Fitters.py refactoring

[LeonidElkin]

Refactor: fitters module (architecture, caching boundaries, options, tests)

Problem

The current fitters.py implementation is not maintainable and blocks graph evolution:

• Too few fitters and too few controllable behaviors.
• Low test coverage → low confidence in correctness.
• No consistent NumPy/array semantics.
• Caching is conceptually present in the project (ComputationMethod, FittedComputationMethod), but fitter code does not
  separate cacheable “core math” from non-cacheable logic.
• Implementations are hard to read, rushed, and not optimized.
• High risk of code duplication as we add more characteristics and conversion paths.

Goal

Bring fitters to a clean, extensible, well-tested state:

• A clear fitter API and module structure.
• Array-first NumPy semantics (broadcasting, vectorization) using project types.py aliases.
• Explicit caching boundaries compatible with ComputationMethod / FittedComputationMethod.
• Discoverable, structured options (not “hidden kwargs”), with predictable scoping.
• Solid unit test coverage (correctness + reachability with defaults).

Deliverables

1) Module structure & public API

• Decide module layout (e.g. pysatl_core/distributions/fitters/ or similar).
• Introduce a unified fitter abstraction (function-based or class-based), but it must support:
  • declared targets and sources,
  • constraints / requirements,
  • option schema / descriptors,
  • an execution entry point operating on arrays.
• Ensure compatibility with current graph/configuration plumbing (minimal friction to register).
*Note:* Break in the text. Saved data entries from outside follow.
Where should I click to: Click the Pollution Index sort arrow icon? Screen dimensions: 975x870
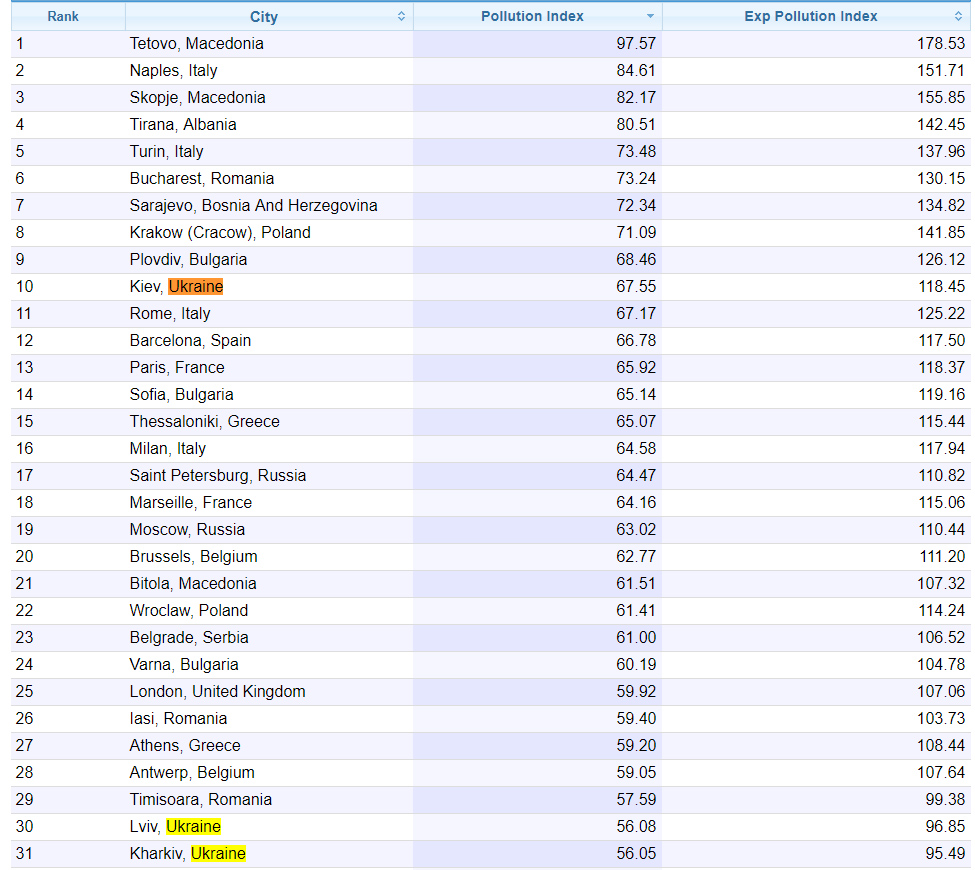click(650, 17)
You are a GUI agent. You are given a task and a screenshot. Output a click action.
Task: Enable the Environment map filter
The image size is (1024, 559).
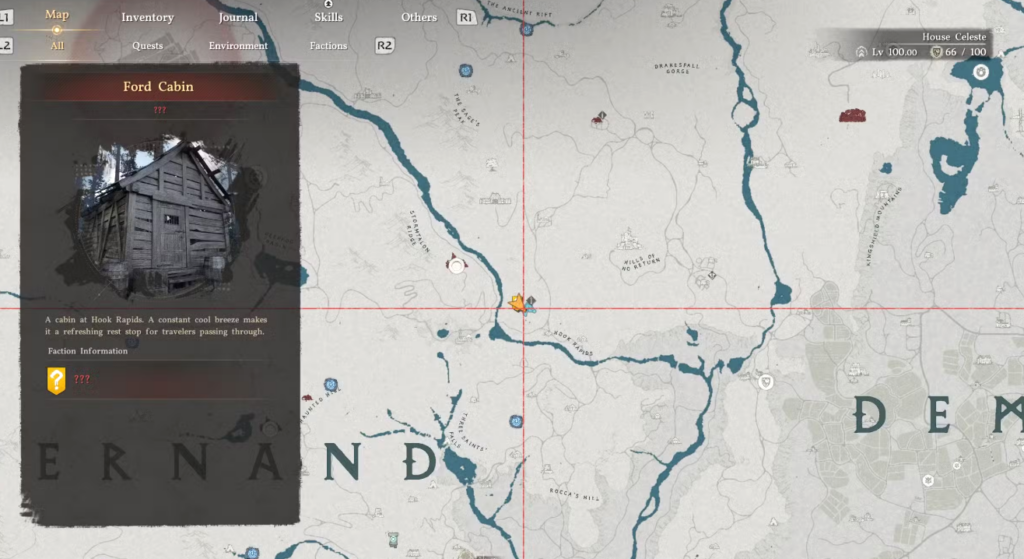pos(238,46)
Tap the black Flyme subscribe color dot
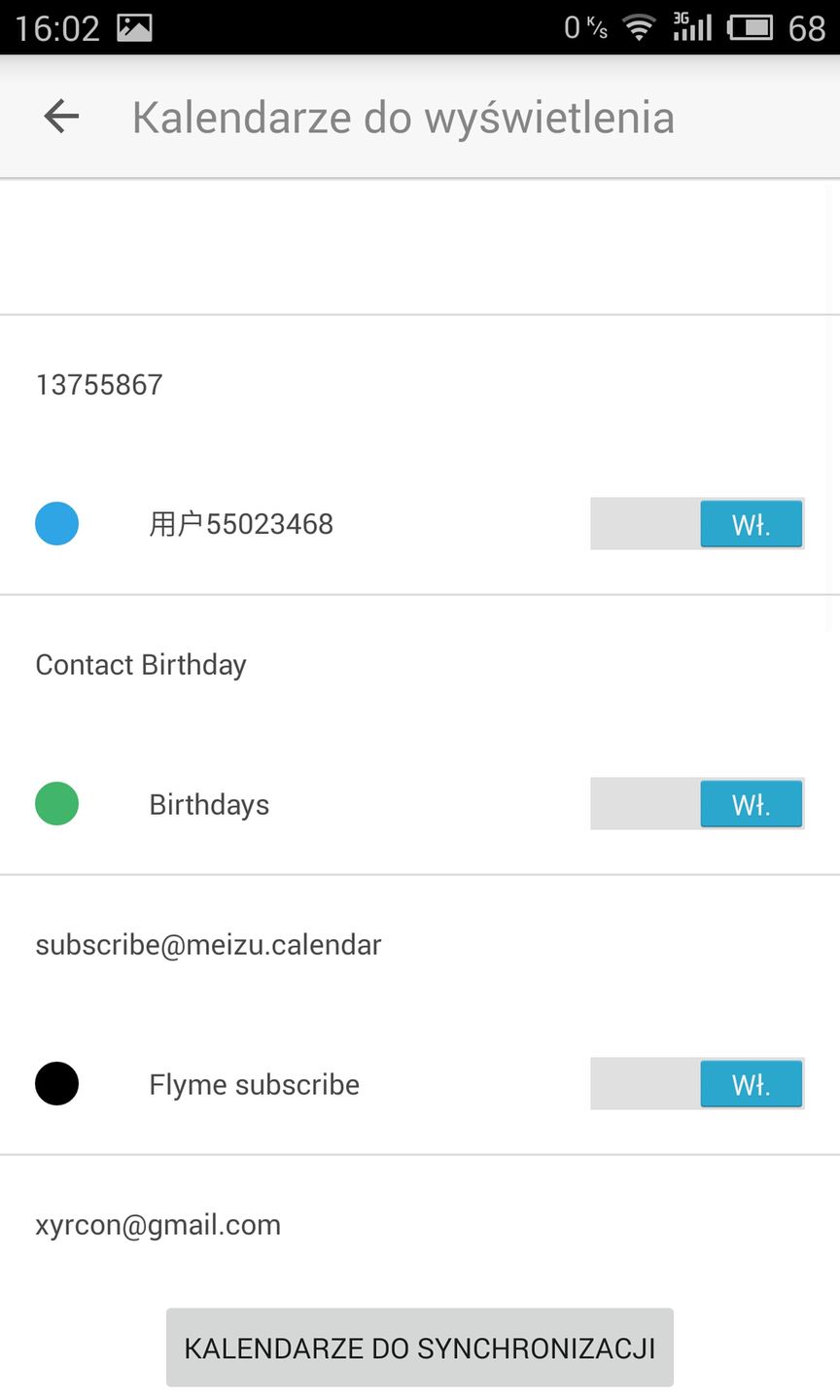Image resolution: width=840 pixels, height=1400 pixels. pyautogui.click(x=57, y=1084)
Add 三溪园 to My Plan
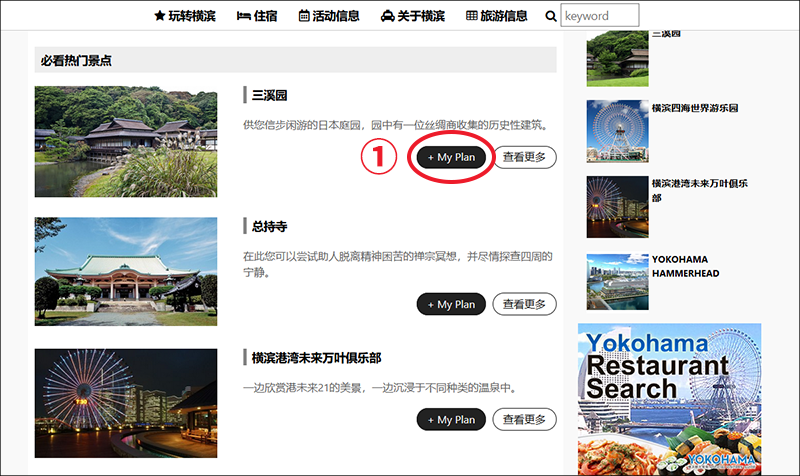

2) Matching/registration mechanism (to avoid boilerplate & duplication)

Implement a way to register and select the “best” fitter by:

• target characteristic,
• source characteristic(s),
• constraints (domain restrictions, monotonicity, continuity assumptions, etc.),
• optional priority/score rules if multiple candidates match.

This should make configuration.py registration possible in a simple loop without bespoke glue for each fitter.

3) Options: scoping + discoverability

Current situation: options are passed via Distribution.query_method(..., **options) which is opaque to users and can collide.

Required improvements:

• Define structured options (descriptors/metadata) per fitter:
  • name, type, default, description, validation.
• Define option scoping rules to avoid collisions:
  • options must be unambiguous even if a computation path uses multiple fitters with the same “name”.
  • choose a default strategy options.
• Interim allowance (if needed): keep options internal (defaults only) to stabilize the system, but the schema must exist and be testable.

4) Caching boundaries

Refactor each fitter implementation so that:

• cacheable “core math” is separated from non-cacheable steps (input normalization, validation, shape handling, etc.),
• integration with ComputationMethod / FittedComputationMethod is straightforward,
• caching keys are stable and do not accidentally include large array payloads unless intended.

5) Rewrite existing fitters (and keep NumPy semantics)

• Review every fitter currently in fitters.py.
• For each:
  • either fully replace it or bring it to an acceptable production-level state,
  • ensure vectorized array implementation (no Python loops where avoidable),
  • define meaningful options where appropriate (with validation and tests),
  • document expected input/output shapes and broadcasting behavior via docstrings

6) Tests (must be comprehensive)

Everything here must be well-tested.

Minimum expectations:

• Unit tests for each fitter:
  • correctness on scalar and vector inputs,
  • broadcasting behavior,
  • edge cases (tails, boundary values, invalid inputs),
  • option effects (non-default options change behavior predictably).
• Tests for registration/matching:
  • correct fitter selection given (target, sources, constraints),
  • deterministic selection when multiple candidates exist.
• Tests for caching boundaries:
  • cached part is reused when expected,
  • non-cacheable part is not cached by mistake,
  • cache keys behave as intended.

7) Performance sanity checks (non-benchmark)

• Ensure no obvious quadratic behavior on common array sizes.
• Avoid redundant recomputation where caching or vectorization can help.
• Add at least a few “sanity” tests that run on moderate arrays to catch accidental slow paths.

Acceptance Criteria

• fitters.py is refactored (or replaced) into a clean module with a consistent API.
• All fitters operate on arrays with NumPy semantics and use project type aliases.
• Options are structured and discoverable (schema exists and is validated), with collision-free scoping.
• Caching boundaries are explicit and compatible with existing caching abstractions.
• High-quality unit tests exist for fitters, matching/registration, and caching behavior.
• Code is readable and ready for extending the characteristic graph.

Out of scope

• The final public exposure of options via Distribution.query_method may be staged, but the option schema must be implemented now.